WHAT/WHY/WHO? – Clement Waters Retreat is transforming a vacant 4-acre lot on the south end of Swope Park into an urban food forest and walking trail. Why is that important? The area is in a USDA food desert. That means that healthy food options are just not available to people who could really use healthy foods to help them avoid long-term medical problems associated with low incomes. This week’s project is perfect for the person who sees gardening as an exercise in faith for a hopeful future.

WEAR/BRING/GET – Wear shoes with significant tread and layered clothing that you don’t mind getting dirty, and which can be varied as your temperature comfort changes. Bring a trowel/spade and gardening gloves if you prefer your own, but you’re not really required to bring anything other than yourself and a smile! We provide work gloves, plastic spades and filtered water. We invite you to bring a portable chair if you’d like to sit on one.

PROJECT DETAILS – We will be sowing seeds and transplanting starts according to a pre-planned garden design and a planting calendar. Our early-planted seeds have been growing in the greenhouse at African Centered College Prep Academy, where the kids are learning about the plant life cycle and the usefulness of companion plants. Now we’re giving the baby plants a new home in our sculpted raised beds constructed by volunteers in March. As the spring progresses, we will encourage the plants we want by mulching them, and discourage the plants we don’t want by pulling their emerging seedlings out of the raised beds.

PERKS – Coming out to volunteer at Clement Forest usually means taking away a feeling of inner calm, since the property is surrounded by the serene Blue River Greenway. The physical work done helps relieve tension. Think of the stress relief as our gift to you for helping define this calming space in service of others.

BACKGROUND – In February 2018 an environmental involvement nonprofit, Clement Waters Retreat, acquired the vacant lot that is now Clement Forest.

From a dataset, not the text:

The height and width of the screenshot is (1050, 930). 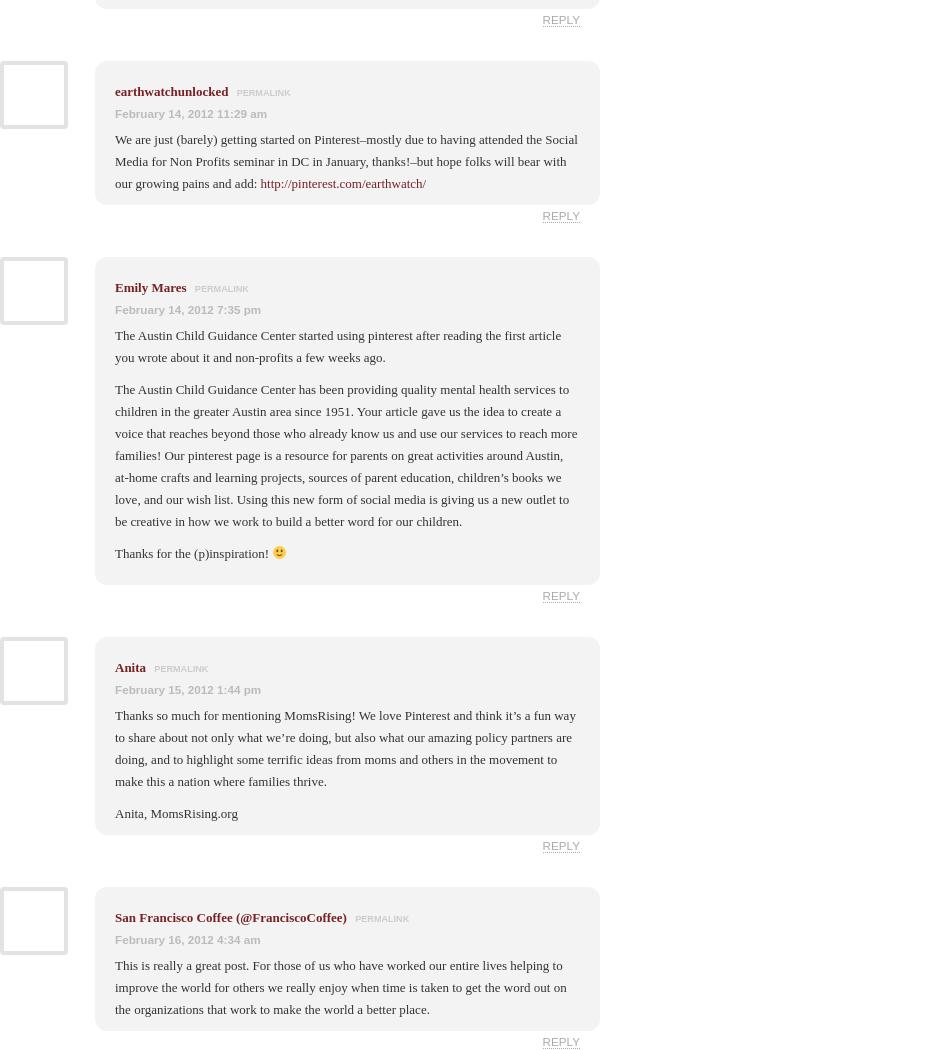 What do you see at coordinates (344, 746) in the screenshot?
I see `'Thanks so much for mentioning MomsRising! We love Pinterest and think it’s a fun way to share about not only what we’re doing, but also what our amazing policy partners are doing, and to highlight some terrific ideas from moms and others in the movement to make this a nation where families thrive.'` at bounding box center [344, 746].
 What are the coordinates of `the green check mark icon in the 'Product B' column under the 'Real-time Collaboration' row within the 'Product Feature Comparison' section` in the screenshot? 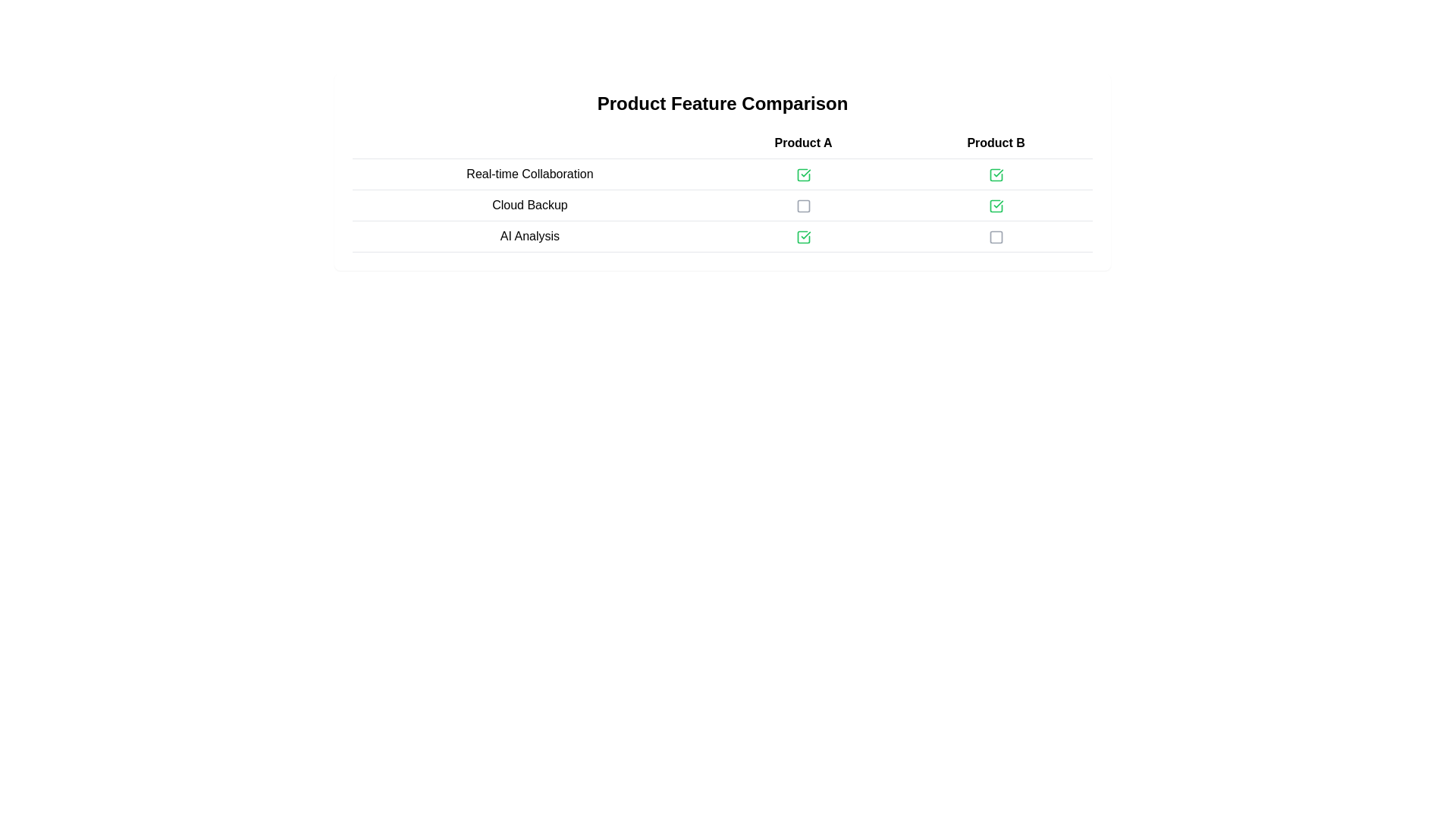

Volunteers from all over the states of Kansas and Missouri came to clear over 400 yards of trail, remove 30 cubic yards of dumped large items, and remove 50 cubic yards of bush honeysuckle. The project took on a social justice element when volunteers realized that much of the waste removed was from the 1970’s, when ‘white flight’ changed the demographics of the surrounding neighborhood and contractors were hired to renovate and update homes. The hired contractors saved money by dumping in the forest behind the houses, convinced that it wouldn’t matter. Now, nearly 50 years later, this organization is saying, ‘The forest does matter, and so do the people living around it.’ They plan to make the trail into a peaceful gathering place for the residents who have made the area their home.

BOTTOM LINE – We’re excited to have you join us as we help nature take back her rightful place in our hearts and minds! Food desert, schmood desert! Let’s make more food accessible to all.